500: estimated number of amphibian species whose threats currently are unlikely to be mitigated quickly enough to prevent extinction, i.e., those that require ex situ intervention.
4,168 Conservation Needs Assessments now completed for 3,511 species in workshops for 48 countries. These assessments allow us to maximize the impact of limited conservation resources, and to guide the development of national and species-level action plans.
127 threatened amphibian species currently being managed in 170 ex situ conservation programs, in 32 countries (Amphibian Ark, Progress of Programs, 2019. https://progress.amphibianark.org/progress-of-programs).
According to satellite data, tropical forests are being destroyed at a rate of about 8 million hectares (31,000 square miles) a year — an area equivalent in size to the state of South Carolina or the Czech Republic. (Conservation International, 2020. www.conservation.org/stories/11-deforestation-facts-you-need-to-know).
Despite their immense value, since the 1960s, nearly half of the world’s rainforests have been lost.
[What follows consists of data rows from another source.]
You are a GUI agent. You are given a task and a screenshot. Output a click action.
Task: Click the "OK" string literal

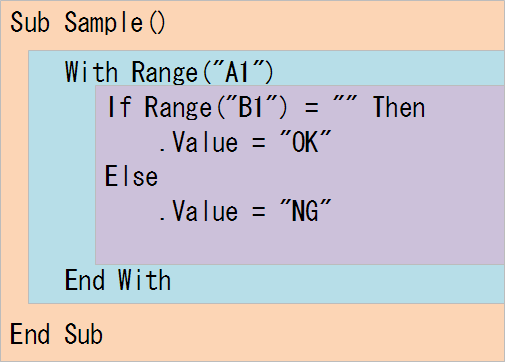click(306, 142)
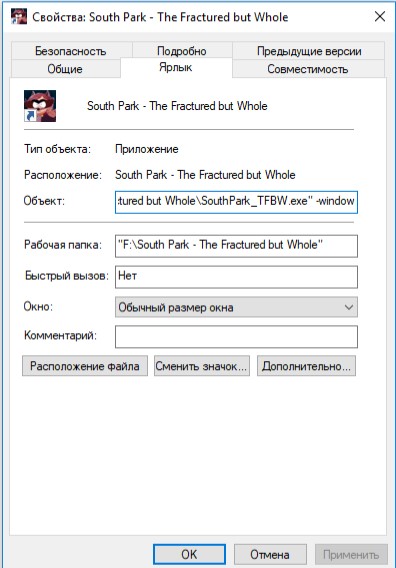Click the Отмена cancel button
This screenshot has width=396, height=568.
pyautogui.click(x=270, y=554)
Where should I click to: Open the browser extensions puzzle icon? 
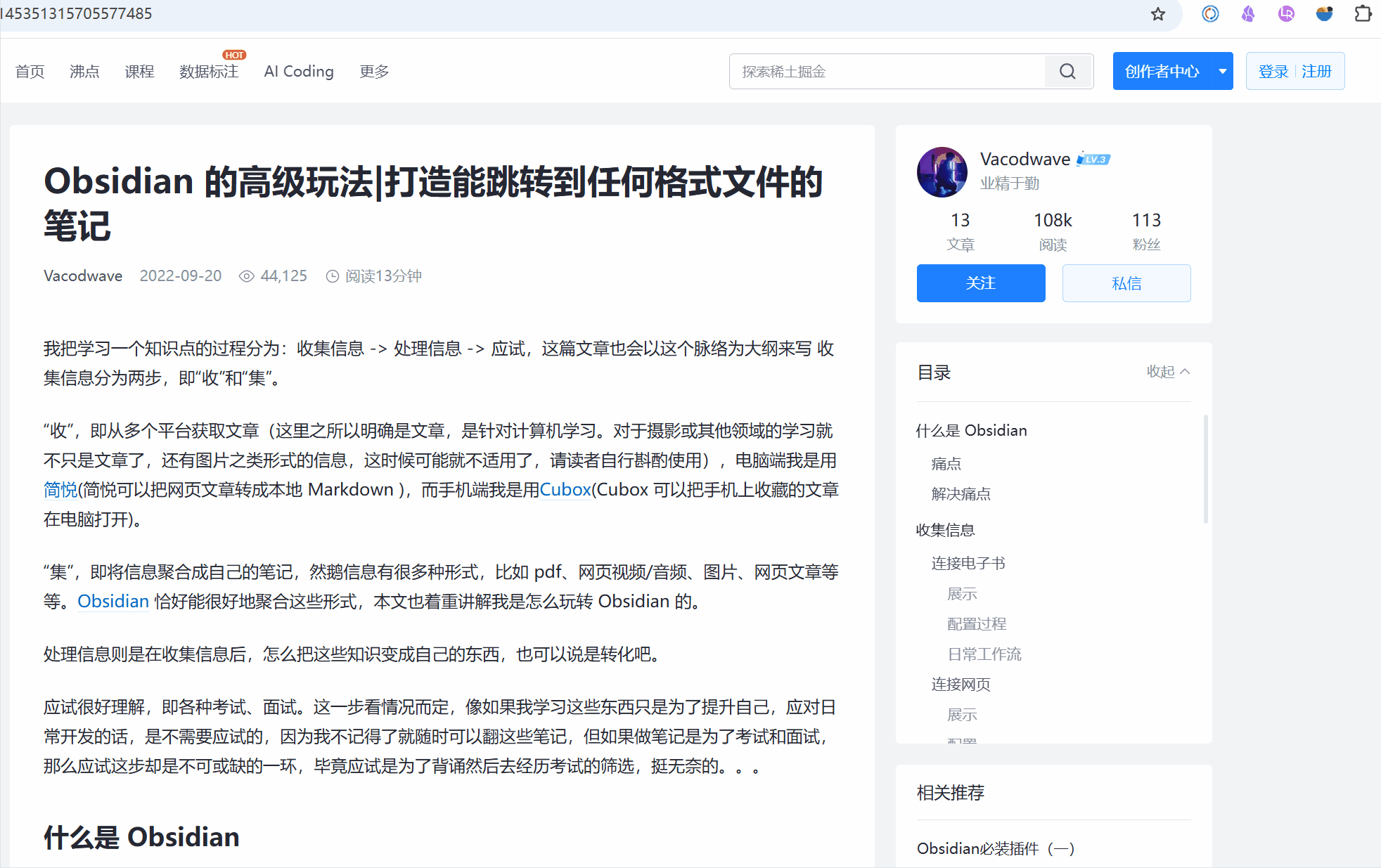pos(1363,14)
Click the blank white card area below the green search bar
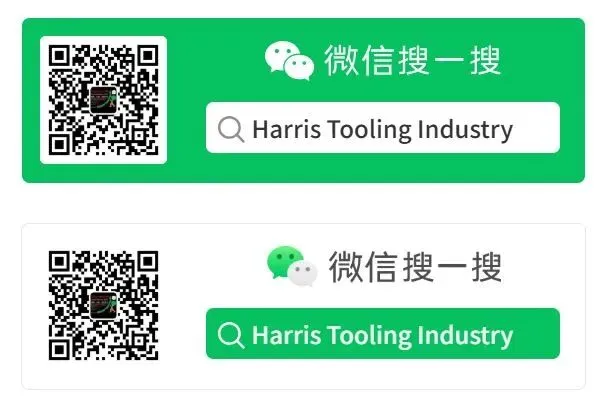 (383, 373)
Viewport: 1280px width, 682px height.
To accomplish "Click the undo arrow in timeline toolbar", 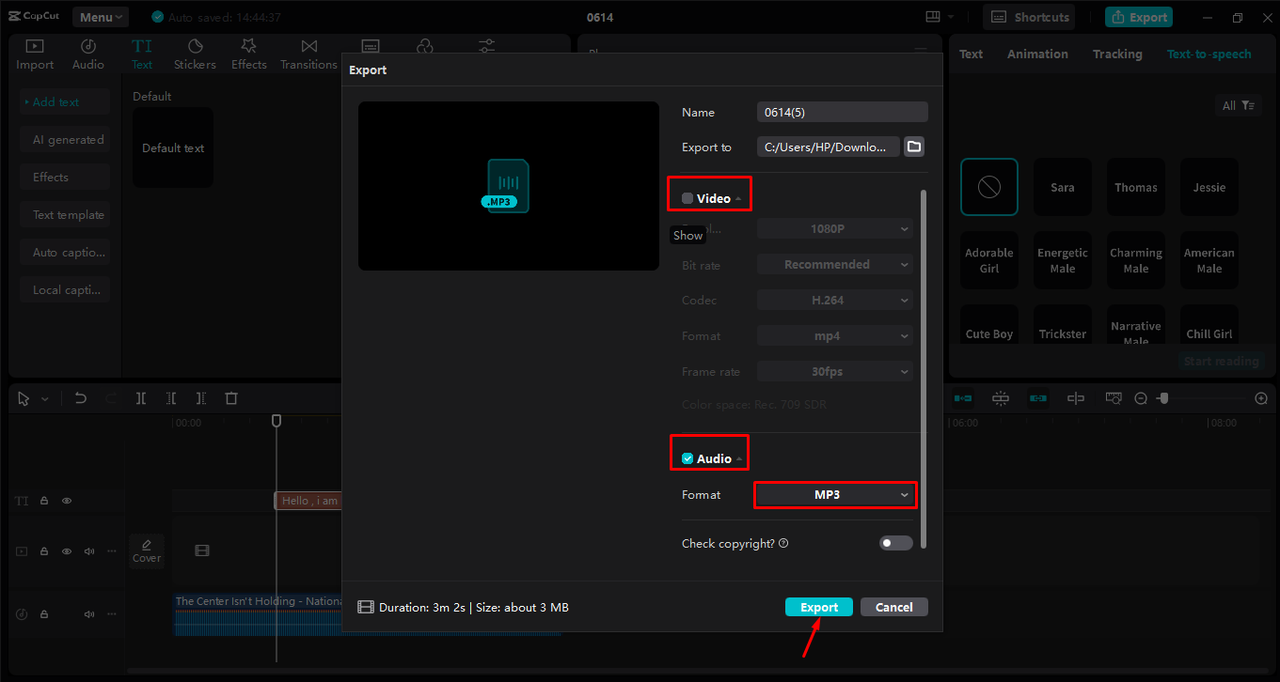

Every day, about 81,000 hectares (200,000 acres) of rainforest — an area nearly 14 times the size of Manhattan — are burned around the world. (Conservation International, 2020. www.conservation.org/stories/11-deforestation-facts-you-need-to-know).
Indonesia has the highest deforestation rate in the world, losing 15 million acres of forest between 2000 and 2012. (Conservation International, 2020. www.conservation.org/stories/11-deforestation-facts-you-need-to-know).
10%: portion of amphibian species threatened with extinction that the global zoo community, universities and private conservation organizations is at best currently prepared to manage.
1: the number of amphibian species for which each of the 500 largest WAZA zoos and aquariums must take responsibility as a stopgap to stem the losses.